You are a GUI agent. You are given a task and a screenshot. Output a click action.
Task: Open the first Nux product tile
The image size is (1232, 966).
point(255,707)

+---+

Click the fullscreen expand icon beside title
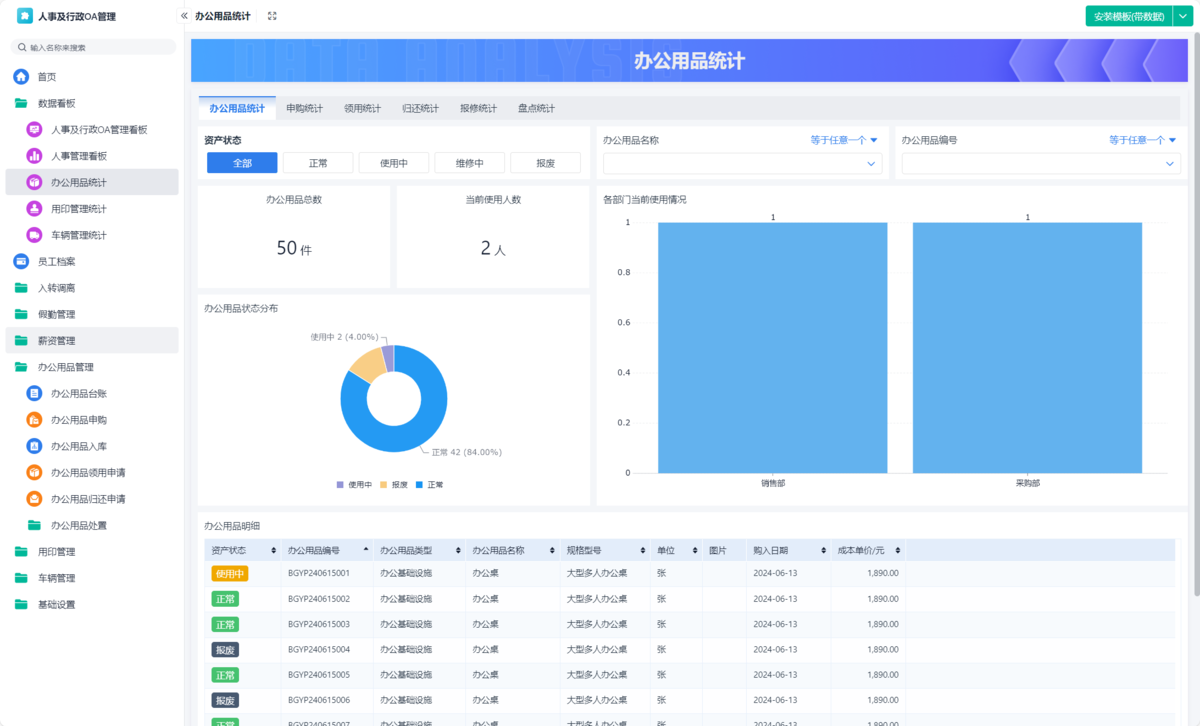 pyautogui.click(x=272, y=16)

+---+

**Requirement**. Please change "click action" to "tap action" in the data lines starting at the line that contains "You are a GUI" and ending at the line that contains "point(255,707)", and give back only those lines with nothing else altered.

**Solution to this problem**.
You are a GUI agent. You are given a task and a screenshot. Output a tap action.
Task: Open the first Nux product tile
The image size is (1232, 966).
point(255,707)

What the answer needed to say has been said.